Task - Write out the data exactly as given, dropping every picture.

Stored items
%%
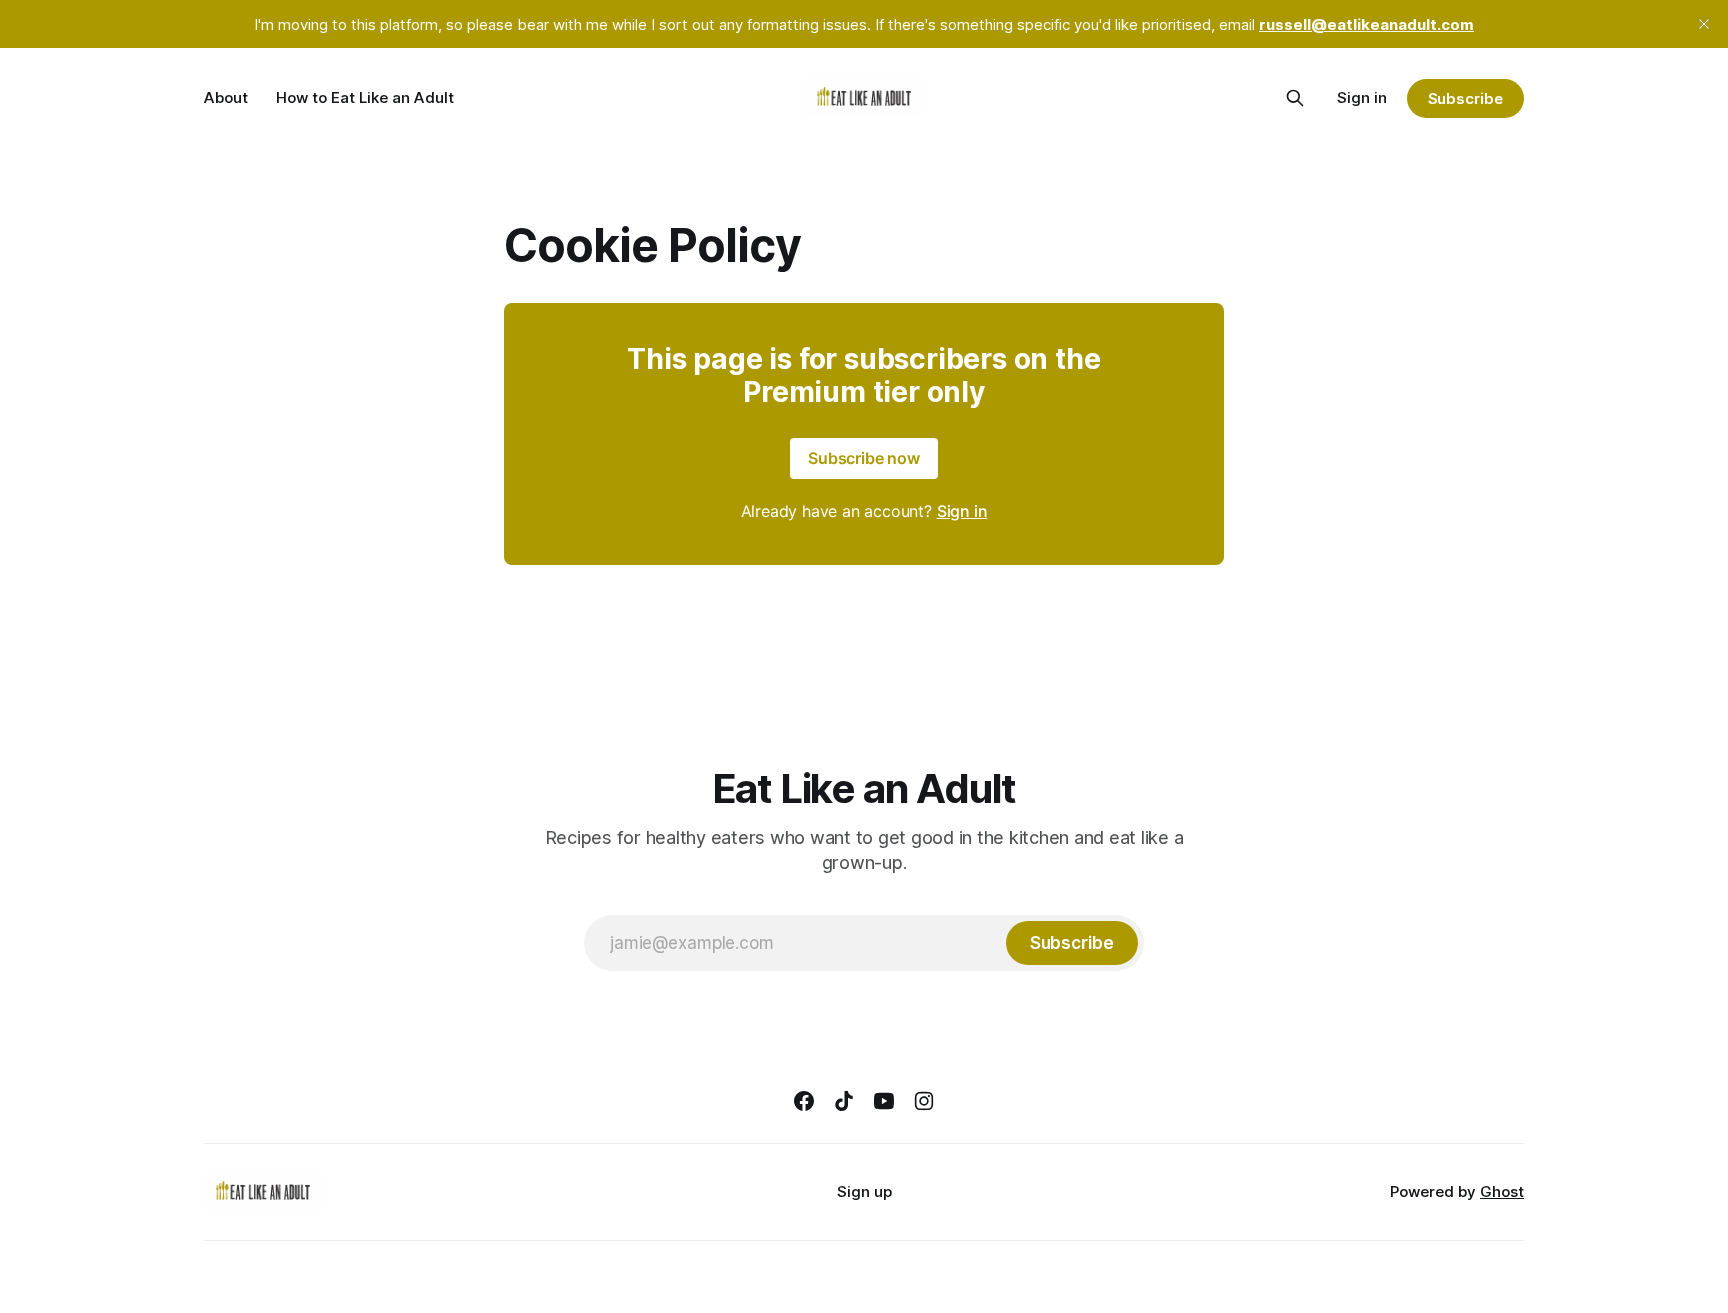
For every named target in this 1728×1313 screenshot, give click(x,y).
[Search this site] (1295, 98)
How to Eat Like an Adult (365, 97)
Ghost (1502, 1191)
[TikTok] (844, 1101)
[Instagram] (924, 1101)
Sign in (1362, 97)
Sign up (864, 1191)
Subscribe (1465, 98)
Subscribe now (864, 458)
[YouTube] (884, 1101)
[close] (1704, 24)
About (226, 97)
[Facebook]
%%
Finished task -
For every named target in this 1728×1313 screenshot, give click(x,y).
[Search this site] (1295, 98)
How to Eat Like an Adult (365, 97)
Ghost (1502, 1191)
[TikTok] (844, 1101)
[Instagram] (924, 1101)
Sign in (1362, 97)
Sign up (864, 1191)
Subscribe (1465, 98)
Subscribe now (864, 458)
[YouTube] (884, 1101)
[close] (1704, 24)
About (226, 97)
[Facebook]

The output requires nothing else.